L’organisation paysanne SPI lutte pour la souveraineté alimentaire en Indonésie

Membre de la Via Campesina et partenaire du CCFD-Terre Solidaire, Serikat Petani Indonesia (SPI) est une organisation paysanne qui travaille à la promotion de la souveraineté alimentaire de l’Indonésie. Un an après l’élection du nouveau chef d’Etat Joko Widodo, qu’en est-t-il des enjeux et perspectives ?
De passage à Paris, Zainal Arifin Fuad, Chef du Département Relations Internationales de SPI, partage quelques éléments d’analyse.

Auteur(s) : SPI

Quelle est la vocation de Serikat Petani Indonesia ?

En Indonésie autour de 40 % de la population active est paysanne et parmi ces paysans 70 % n’ont pas de terre ou moins d’1,5 hectare.
Notre organisation qui compte 700 000 membres entend les renforcer sur les plans économique, politique et culturel dans un objectif de souveraineté alimentaire. Economique, en les aidant à s’organiser en coopérative et en les formant aux pratiques agro-écologiques.
Politique, en cherchant à peser sur les lois et la mise en œuvre de la réforme agraire, sachant que l’histoire paysanne est depuis la colonisation une longue histoire de subordination.
Et enfin culturel : en redonnant leur dignité aux paysans tout en mettant l’accent sur les actions collectives, l’esprit de compétition et l’individualisme n’ayant pas épargné l’Indonésie.

Comment définissez-vous la souveraineté alimentaire à laquelle SPI aspire ?

La souveraineté alimentaire implique que les populations paysannes aient le droit de disposer de la terre et ce, dans le respect de celle-ci, donc sans recourir à des intrants chimiques.

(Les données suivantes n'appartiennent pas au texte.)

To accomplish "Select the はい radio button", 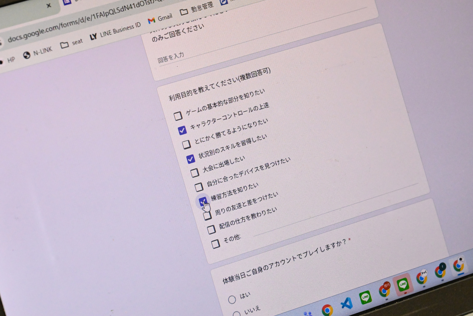I will point(232,299).
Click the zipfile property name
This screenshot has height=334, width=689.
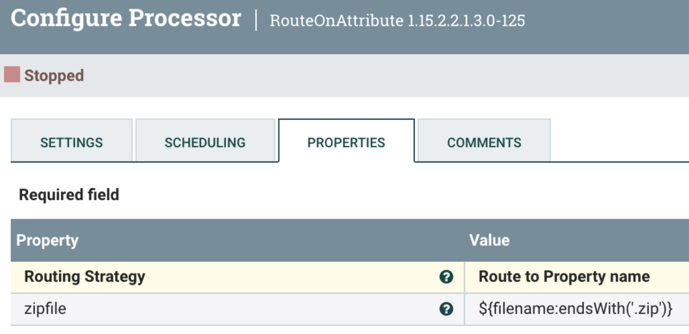(46, 308)
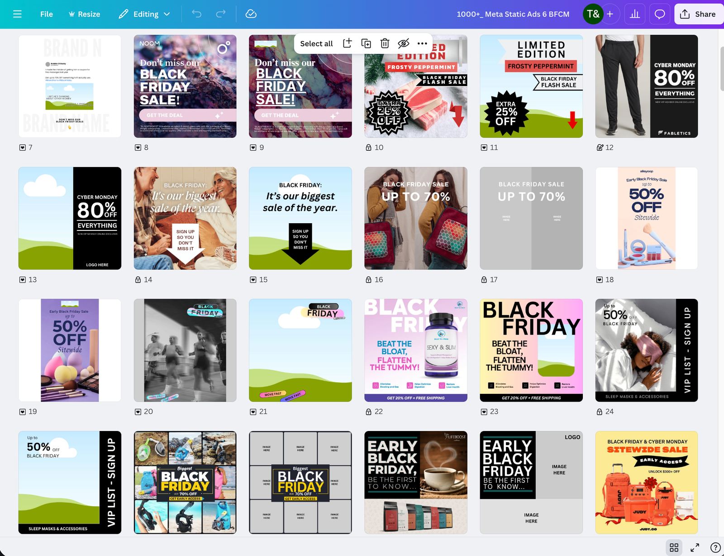Click the redo arrow
This screenshot has width=724, height=556.
click(221, 14)
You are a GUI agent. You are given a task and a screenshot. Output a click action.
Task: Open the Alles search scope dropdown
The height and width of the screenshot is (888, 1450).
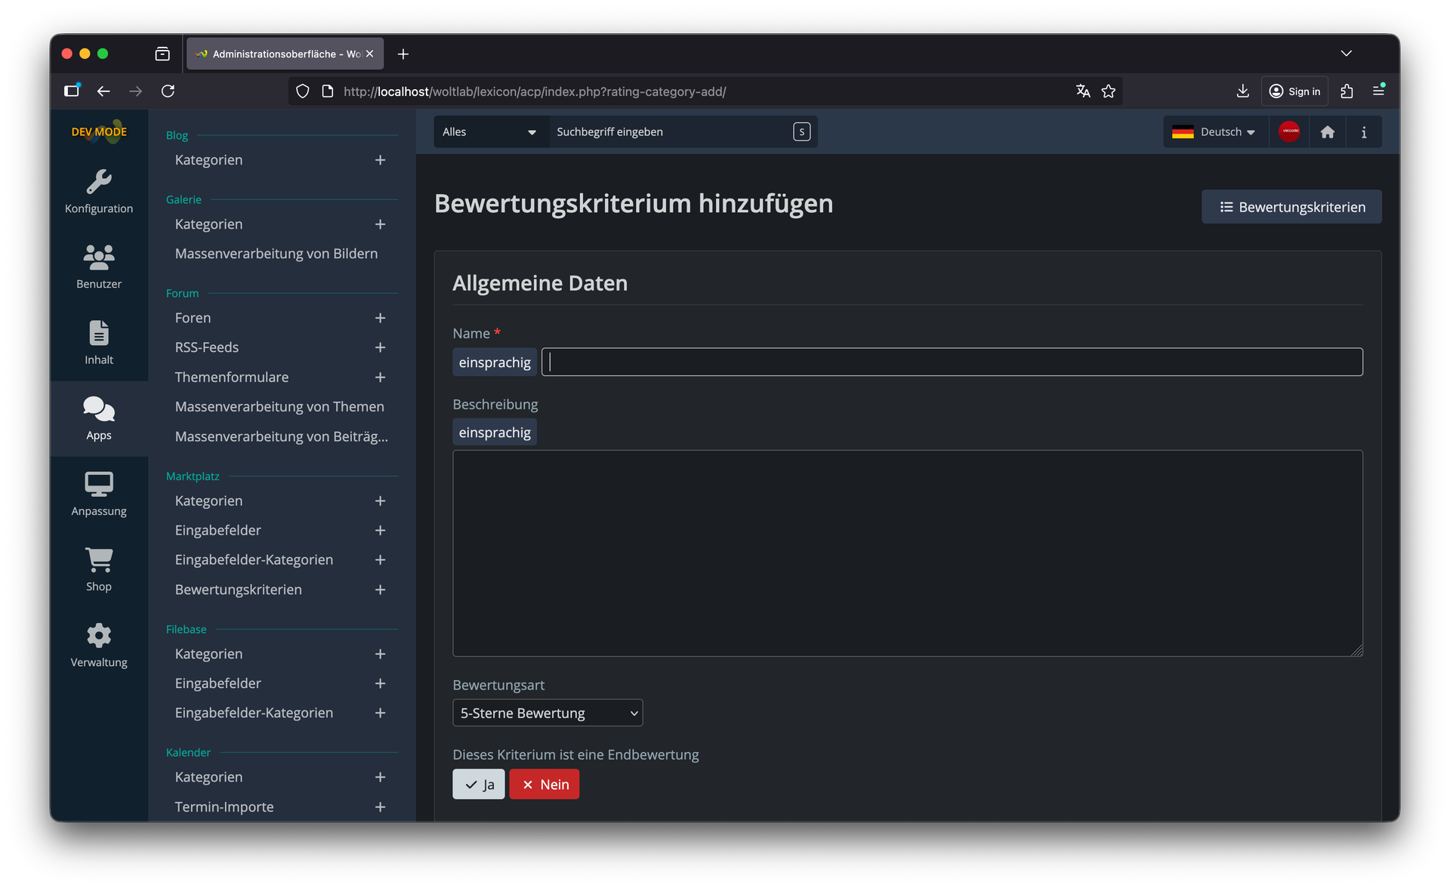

Elle implique également une dimension locale : utilisation de semences locales et circuits de distribution courts.
Le concept de souveraineté alimentaire se distingue donc de celui de sécurité alimentaire prônée par la FAO qui ne pose la question de l’alimentation qu’en termes d’accessibilité aux aliments pour la population ou les pays.
Où la nourriture est-elle produite ? Par qui ? Comment ? Les partisans de la sécurité alimentaire s’en fichent, ce qui laisse des opportunités énormes aux compagnies agro-alimentaires au détriment des paysans.
Une des grandes victoires de SPI est d’avoir réussi en 2009, après six ans de lutte, à ce que le terme de souveraineté alimentaire soit ajouté à celui de sécurité alimentaire dans la loi indonésienne. Mais les obstacles à sa mise en œuvre n’ont pas disparu pour autant.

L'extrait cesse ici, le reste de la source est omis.